• **Page**:
Learn how to use a new design and two Business Add-Ins (BAdIs) to dynamically change on the fly the assignment of an exchange rate to a category or period.
Key Concept
Using object-oriented ABAP SAP Business Planning and Consolidation (BPC), you can change a dimension attribute at run time to compare currency conversion at different rates in memory.
Many companies are interested in the net difference of a financial statement of different categories or of different periods, exclusive of exchange rate fluctuations over categories and time. The way to do this is to apply the same exchange rate to data of different categories or periods.
While each category is associated with the specific exchange rate of the category and the period, if you want to run a currency conversion of one category with another exchange rate of a different period or category, you have to create a few interim sets of data to save the result and compare for differences.
With the new concept that I describe, you can dynamically change on the fly the assignment of an exchange rate to a category or period. Therefore, you can continue to run a currency conversion after an exchange rate assignment is updated in memory and calculate the difference on the fly. This design saves you disk space for interim data storage and improves the performance by reducing database query time and database write time.
The Concept of Net Difference Excluding Exchange Rate Fluctuation Over Time
Consider the following scenario: You want to see a net difference of actual of 2015.07 versus budget of 2014.07. The report difference is actual (2015.07)|exchange rate (actual, 2015.07) – budget (2014.07)|exchange rate (budget, 2014.07). However, the difference is constituted with two pieces — one from the exchange rate difference R (actual, 2015.07) - R (budget, 2014.07). The other is truly the difference between actual (2015.07) and budget (2014.07). After you retrieve actual (2015.07) and budget (2014.07) from the database, you can let the SAP Enterprise Performance Management (EPM) function or local function compare actual (2015.07) and budget (2014.07) as an alternative to the ABAP solution. From a performance standpoint, a good ABAP solution is better than a good use of EPM functions. However, the difference, even if it is significant, is still minimal — approximately a few seconds.

• **Data segment**:
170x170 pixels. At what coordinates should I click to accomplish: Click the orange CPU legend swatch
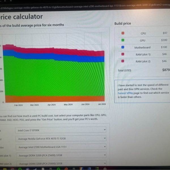(x=123, y=33)
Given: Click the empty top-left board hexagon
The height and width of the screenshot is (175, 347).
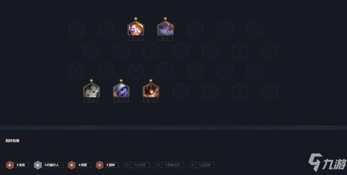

• **Task requirements**:
[1] What two benefits does the article on exchange rate assignment credit to the new design?
[2] Write the next part of the article on exchange rate assignment, picking up after its final sentence.

• **Answers**:
[1] It saves disk space for interim data storage and improves performance by reducing database query time and database write time.

[2]
However, the EPM currency conversion is so tightly integrated with dimension attributes that a category can only be calculated at one type of rate for the same period. Data in category A of period T of local currency can only be converted to target currency for exchange rate X of period T. You cannot run this conversion using an alternative exchange rate (e.g., exchange rate Y of period T+12). This is not feasible in EPM functions or any Excel functions. For example, in Figure 1, EPM functions cannot run currency for combination C1R2 or C2R1.

Figure 1
The combination of currency and exchange rate
In the matrix shown in Figure 1, C1 stands for budget category, C2 stands for actual category, R1 stands for budget exchange rate at 2014.07, and R2 stands for actual exchange rate at 2015.07.
The report difference is C2R2 – C1R1, but the net difference between the two categories is C2R1 – C1R1. Here you are interested in the comparison of two different categories, using the same exchange rate to net out the impact of exchange rate fluctuations.
The Traditional Solution Design and the Problems
A traditional solution design is to write in script logic that runs on ABAP. Figure 2 illustrates the steps you need to take if you follow the traditional design. The time-consuming steps are explicit queries in steps 6 and 7, as well as implicit queries in currency conversion steps 2 and 4.

Figure 2
The traditional design process involves multiple interim categories and multiple queries to a database
New Solution Design Emphasizing In-Memory Calculation
In the new design I propose, you can use objected-oriented ABAP to complete the eight steps shown in the diagram in Figure 3.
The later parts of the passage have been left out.